Segmentation Performance: Dice coefficient and IoU using SAMUS segmentation on stylized images.

UI-Styler outperforms state-of-the-art UIT baselines (TransColor, S2WAT, Mamba-ST), attaining the lowest KID in 10 out of 12 tasks. Gains in downstream metrics are substantial: classification accuracy increases by 2–12 percentage points, Dice coefficient by 1–3 points. For instance, on UCLM→BUSI, accuracy improves from 75.0% (prior best) to 80.0%, and Dice from 77.11 to 80.22. Feature ablation isolates PM and CP contributions: PM alone reduces KID by 20–40% and boosts AUC by 5–8 points; adding CP yields an additional +3–5 points in accuracy and +1–2 in Dice. t-SNE analysis reveals PM reduces domain gap but leaves class clusters at the BDM decision boundary, while CP aligns samples more distinctly to their correct classes. Stylized images processed by UI-Styler show higher BDM confidence (median >0.8) with reduced prediction variance (Do-Tran et al., 21 Nov 2025).

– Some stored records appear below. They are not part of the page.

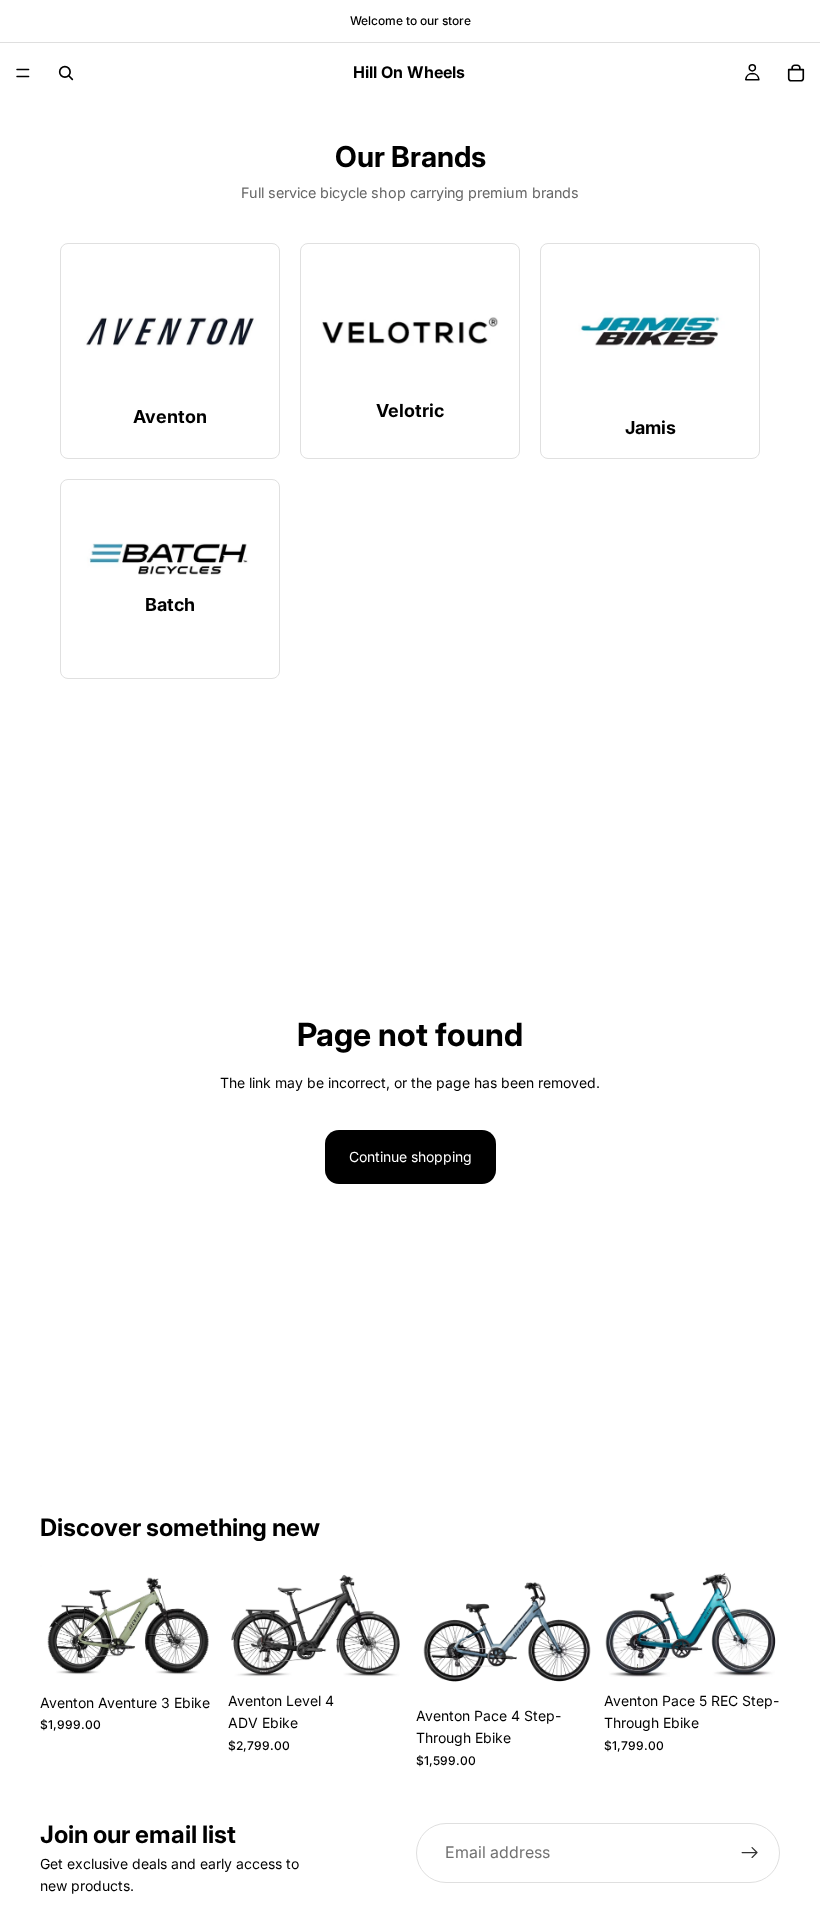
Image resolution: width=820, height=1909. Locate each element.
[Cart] (796, 73)
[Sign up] (750, 1853)
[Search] (66, 73)
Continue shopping (410, 1156)
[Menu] (23, 73)
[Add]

7. Practical Considerations and Limitations

Key implementation considerations:

Patch-based ViT encoding ( $P=8$ ), high-dimensional token embeddings ( $d=512$ ), Adam optimizer, and convolutional upsampling decoder.
Prompts are global class prototypes; extending to multi-scale or spatially localized prompts is suggested for finer structure preservation.
Although demonstrated for binary breast-ultrasound tasks, UI-Styler generalizes to multi-class and other imaging modalities by increasing $C$ and the prompt bank's capacity (Do-Tran et al., 21 Nov 2025).

Limiting factors include potential insufficient granularity in global prompting and reliance on the pseudo-label quality of the BDM, as no true labels for the target domain are leveraged. Extensions could include multi-scale prompting and broader modality adaptation.

For related research on non-medical UI style transfer and citizen-led personalization in user interface design, see "ImagineNet: Restyling Apps Using Neural Style Transfer" (Fischer et al., 2020) and "Citizen-Led Personalization of User Interfaces" (Alves et al., 2024). However, UI-Styler remains unique in its class-aware, black-box-constrained UIT approach tailored for diagnostic imaging.